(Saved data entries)
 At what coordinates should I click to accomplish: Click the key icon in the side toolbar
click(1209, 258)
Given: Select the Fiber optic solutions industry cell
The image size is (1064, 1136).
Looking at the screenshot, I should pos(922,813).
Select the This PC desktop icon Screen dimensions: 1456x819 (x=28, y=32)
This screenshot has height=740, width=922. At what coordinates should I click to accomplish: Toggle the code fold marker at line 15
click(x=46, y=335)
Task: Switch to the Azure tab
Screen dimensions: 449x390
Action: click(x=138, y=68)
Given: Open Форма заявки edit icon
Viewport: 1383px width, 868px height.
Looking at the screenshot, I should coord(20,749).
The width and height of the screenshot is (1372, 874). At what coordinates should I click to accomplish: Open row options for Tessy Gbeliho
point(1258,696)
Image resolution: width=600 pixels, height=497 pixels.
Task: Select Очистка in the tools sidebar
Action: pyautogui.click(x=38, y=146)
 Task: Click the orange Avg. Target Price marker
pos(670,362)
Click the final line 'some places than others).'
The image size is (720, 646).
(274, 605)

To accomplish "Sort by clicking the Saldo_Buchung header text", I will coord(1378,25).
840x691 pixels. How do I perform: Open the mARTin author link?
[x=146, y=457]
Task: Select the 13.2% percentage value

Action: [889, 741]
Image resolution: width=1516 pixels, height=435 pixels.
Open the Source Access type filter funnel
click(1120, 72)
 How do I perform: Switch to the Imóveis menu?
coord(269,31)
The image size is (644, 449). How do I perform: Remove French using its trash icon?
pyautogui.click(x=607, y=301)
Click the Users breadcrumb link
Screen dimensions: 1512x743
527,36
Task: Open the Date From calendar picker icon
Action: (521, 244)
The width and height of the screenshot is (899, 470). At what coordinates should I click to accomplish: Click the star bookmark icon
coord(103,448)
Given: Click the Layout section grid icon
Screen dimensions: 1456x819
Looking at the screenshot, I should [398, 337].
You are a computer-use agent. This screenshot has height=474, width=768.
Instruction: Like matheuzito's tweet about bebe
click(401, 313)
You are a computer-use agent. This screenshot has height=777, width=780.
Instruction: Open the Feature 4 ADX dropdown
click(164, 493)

Work task: Would you please return all lines of the data that include the word "computer"?

Answer to this exercise:
You are a computer-use agent. This screenshot has height=474, width=768.
You are a computer-use agent. This screenshot has height=777, width=780.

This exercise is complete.